Multiple Sclerosis (MS) is a chronic disease affecting the central nervous system, characterized by the immune system mistakenly attacking the protective myelin sheath surrounding nerve fibers. This damage creates scarring, which disrupts the flow of electrical signals between the brain and the body. Individuals with MS have a higher prevalence of seizures, including focal seizures, compared to the general population. Approximately 3% to 5% of people with MS will experience a seizure, which is roughly three times the rate seen in those without the disease.
Defining Focal Seizures
Focal seizures, previously known as partial seizures, originate from abnormal electrical activity in a specific, restricted area on one side of the brain. They are classified based on the person’s level of awareness during the event, distinguishing them from generalized seizures, which involve both sides of the brain simultaneously.

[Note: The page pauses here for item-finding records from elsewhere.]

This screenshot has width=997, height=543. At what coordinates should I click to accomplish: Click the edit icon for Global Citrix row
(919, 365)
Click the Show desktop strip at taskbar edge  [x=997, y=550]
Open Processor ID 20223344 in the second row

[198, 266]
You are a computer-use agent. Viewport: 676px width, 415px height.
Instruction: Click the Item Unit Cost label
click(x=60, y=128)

Focal aware seizures occur when consciousness remains fully intact. Symptoms depend on the brain region affected and may manifest as involuntary twitching of a limb, a sudden sense of déjà vu, or sensory changes like an unusual smell or taste. These episodes are often brief, lasting less than two minutes.

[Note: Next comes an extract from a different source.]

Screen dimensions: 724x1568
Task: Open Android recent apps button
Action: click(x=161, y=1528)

Focal impaired awareness seizures occur when the person’s consciousness is altered or lost. They may appear dazed and unable to respond appropriately to their surroundings. Common behaviors, known as automatisms, can include repetitive actions such as lip smacking, picking at clothes, or aimless wandering. After the seizure ends, the individual may be confused and typically has no memory of the event.

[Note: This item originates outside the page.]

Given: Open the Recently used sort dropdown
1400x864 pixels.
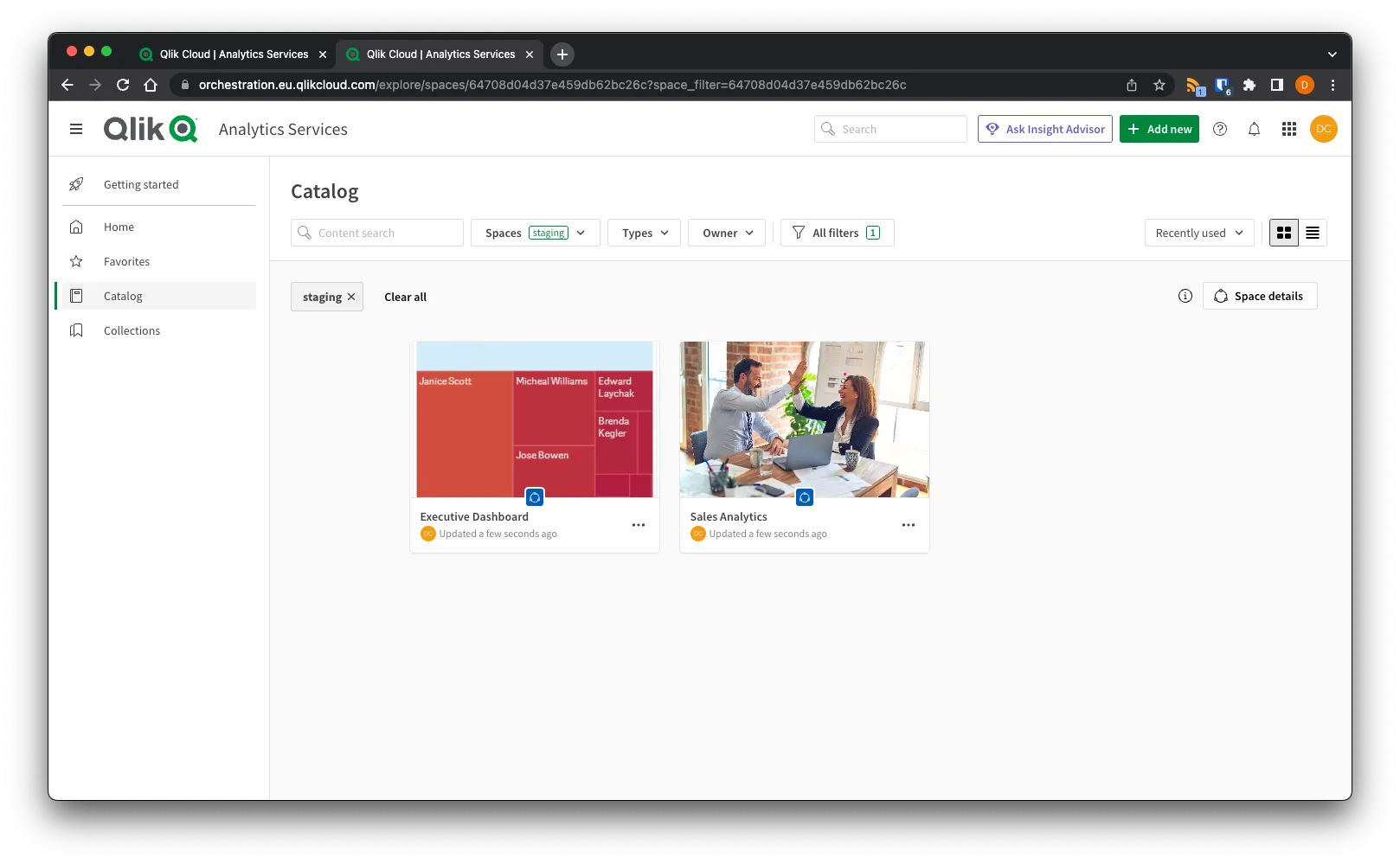Looking at the screenshot, I should [x=1198, y=232].
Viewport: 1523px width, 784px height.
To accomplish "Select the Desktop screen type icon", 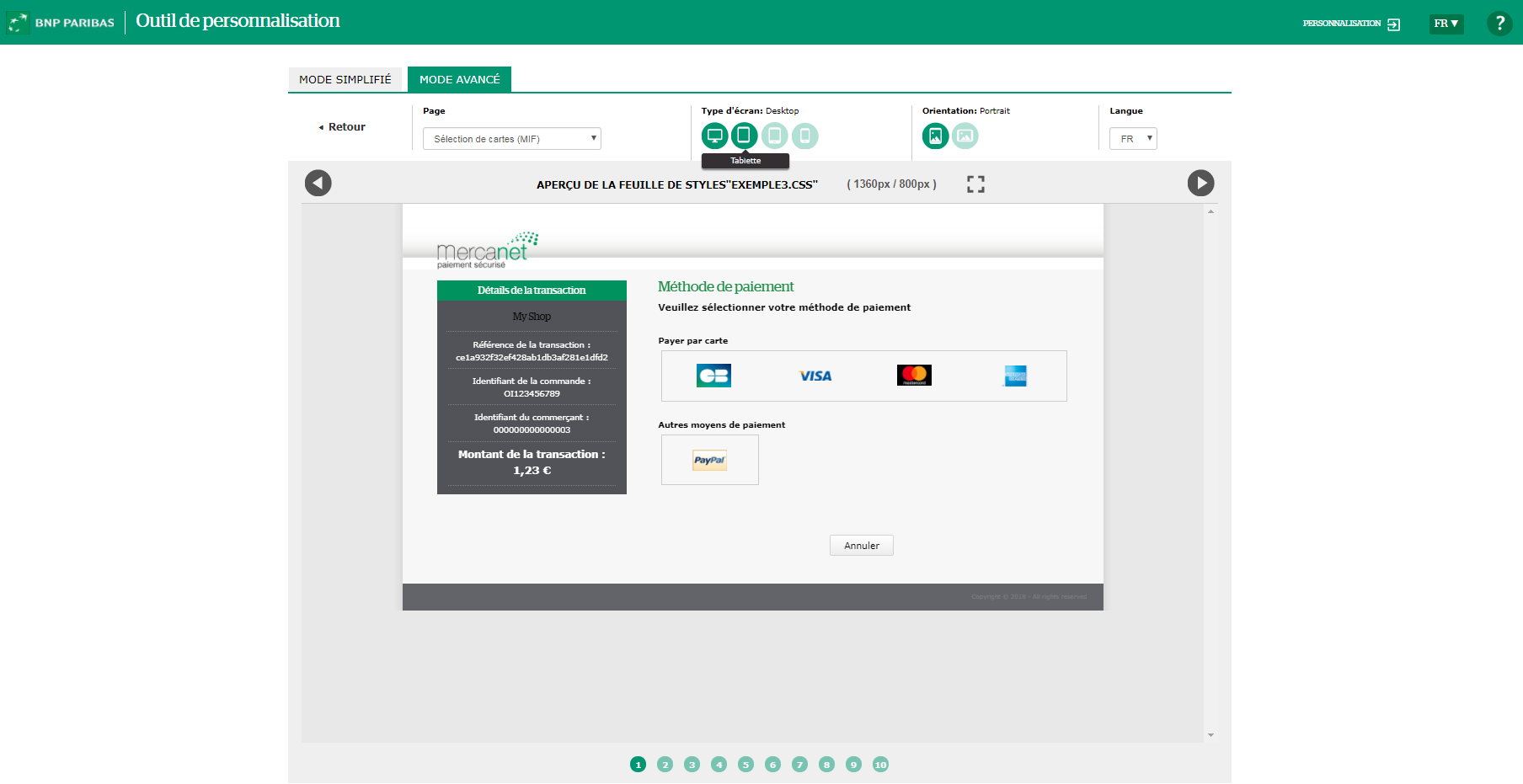I will (714, 136).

The Neurological Mechanism: MS Lesions and Seizure Risk
The connection between MS and the development of seizures lies in the location and nature of the demyelinating lesions. Seizure generation is fundamentally an issue of neuronal hyperexcitability, which is significantly influenced by damage to the brain’s surface. Lesions situated in or immediately beneath the cerebral cortex—the gray matter responsible for generating electrical activity—are most often associated with seizure activity. Deep brain lesions are less likely to cause this electrical instability.
The chronic inflammation that defines MS damages myelin and nerve fibers in these cortical areas, creating a structural fault line in the brain’s electrical circuitry. This damage alters the local environment, making neurons more prone to firing abnormally.
Following the acute inflammatory phase, the brain attempts to repair itself, which often results in gliosis, a process where scar tissue forms around the old lesions. This scar tissue changes the way electrical signals are transmitted and buffered, disrupting the delicate balance between excitatory and inhibitory signals. Research suggests that astrocytes, which are support cells in the brain, become impaired in their ability to regulate certain molecules like glutamate and potassium ions. Reduced regulation of these compounds contributes directly to the hyperexcitability of neurons.
Clinical Diagnosis and Treatment Approaches
When an MS patient presents with suspected seizure activity, a neurologist’s primary goal is to confirm the diagnosis and identify the underlying cause. The first diagnostic step typically involves an electroencephalogram (EEG), which records the electrical activity of the brain. The EEG helps to confirm whether the symptoms are true epileptic seizures or a different type of transient neurological event, such as a paroxysmal symptom that is common in MS.
High-resolution magnetic resonance imaging (MRI) is used to locate the specific demyelinating plaque that may be acting as the seizure focus. MRI is also necessary to rule out other possible causes for the seizure, such as a stroke, tumor, or infection. The identification of an active or chronic cortical lesion on the MRI provides strong evidence linking the seizure directly to the MS pathology.
Treatment for MS-related seizures relies primarily on anti-epileptic drugs (AEDs), which work to stabilize the electrical activity in the brain. Common medications used include Levetiracetam (Keppra), Lamotrigine (Lamictal), and Carbamazepine, which are generally effective in controlling the seizures. When selecting an AED, neurologists must carefully consider potential side effects like fatigue or cognitive issues, which could compound existing MS symptoms. Furthermore, doctors must ensure that the chosen AED does not negatively interact with any of the patient’s MS disease-modifying therapies (DMTs).